GIVEN PASSAGE —
"""

Looking closely at Israeli eyes, to see if they know

http://commons.wikimedia.org/wiki/File:My_eye.jpg

Lately I’ve been looking at Israelis closely.

I’ve been looking them straight in the eye, to see if they know.

If they have a clue.

Any clue.

About what’s in their future.

The not too distant future.

Most probably in the lifetimes of many of them.

I look at them closely.

And in particular places.

Places that are theirs, and theirs alone.

At least, what they think are theirs.

What they believe are theirs.

And I wonder to myself: do they know that soon they will have to share all this?

All this wealth, this land, these resources?

These rights?

Do they have any clue, that sooner or later, millions of people – who have been denied basic civil rights by them for almost 50 years – will be just like them?

Walking right next to them?

I look at the people I work with in the shiny, glossy buildings in the hi-tech hubs of our start-up nation and wonder: do they know that one day this will all belong to the “enemy,” too?

I look at them when I walk on the sunny boardwalks in Bat Yam and Tel Aviv. They look so happy. Do they know their kids will soon be running on the hot sands with young children from Tulkarem?

Are they ready for it?

Can they even grasp it?

Shouldn’t they start to?

Because that’s where this is going. Either a bi-national state, or a two-entity confederacy of some sorts.

But either way, the land will eventually be shared.

And rights will be granted.

So, I look at them, and I try to find some clue that they know where they’re headed.

"""

WORKING DATA —
"""

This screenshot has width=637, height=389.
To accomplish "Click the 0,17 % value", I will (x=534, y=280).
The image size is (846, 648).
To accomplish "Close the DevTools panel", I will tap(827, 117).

"""
"""

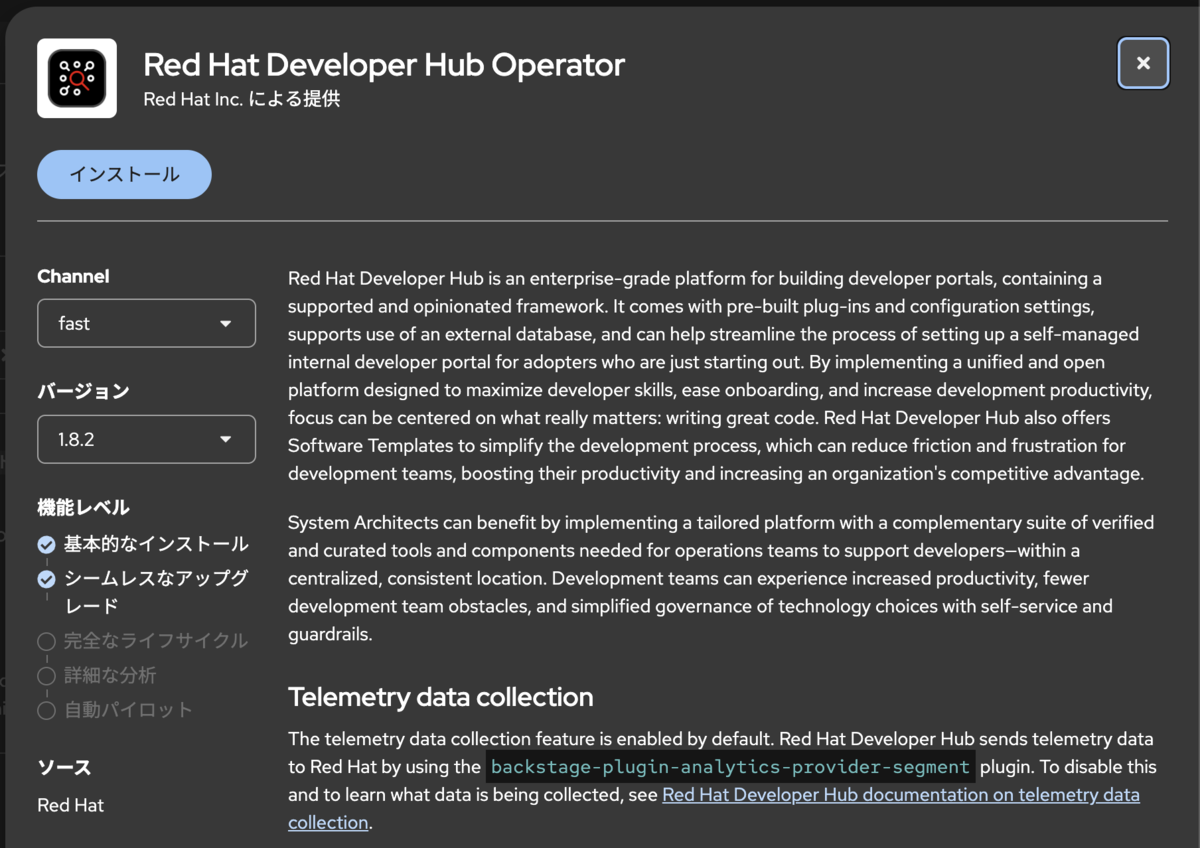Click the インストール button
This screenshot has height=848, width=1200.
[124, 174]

"""
"""

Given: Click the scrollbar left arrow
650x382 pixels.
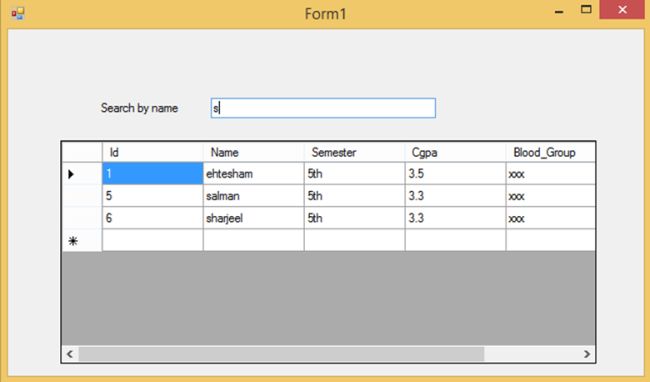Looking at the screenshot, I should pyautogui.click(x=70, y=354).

"""

OBJECTIVES —
• 1. Select every line of the records that contains the string "width".
• 2. Please pick up the essay about looking at Israelis where it stops and continue it.
The essay about looking at Israelis has no connection to the records.

SOLVED TASKS —
• 1.
This screenshot has width=637, height=389.
This screenshot has height=848, width=1200.

• 2.
Do they know that the water bill be shared?

That Yitzhak Tshuva will be stealing gas from a few more million people?

He already is, actually.

I look at them in the cafes. But most of them have Ray Bans or Gucci, so I can’t see their eyes.

I look at them in the posh shopping centers, sprouting like mushrooms in every town.

I look closely in their eyes at the airport.

I look at the security guards who won’t racially profile forever.

At the El Al pilots.

At the Aroma barista who sells overpriced coffee after serving three years in the occupied territories.

I look at the middle class and the many classes beneath them, and see if their eyes know what economic burden awaits them when they will have to spread the little wealth they have with millions more.

And, to be honest – it looks like none of them know.

They haven’t a clue.

Their eyes are blank.

Their ignorance is bliss.

For now, at least.

Because soon those eyes will change.

They’ll open wide.

In shock.

Like a deer’s in the headlights.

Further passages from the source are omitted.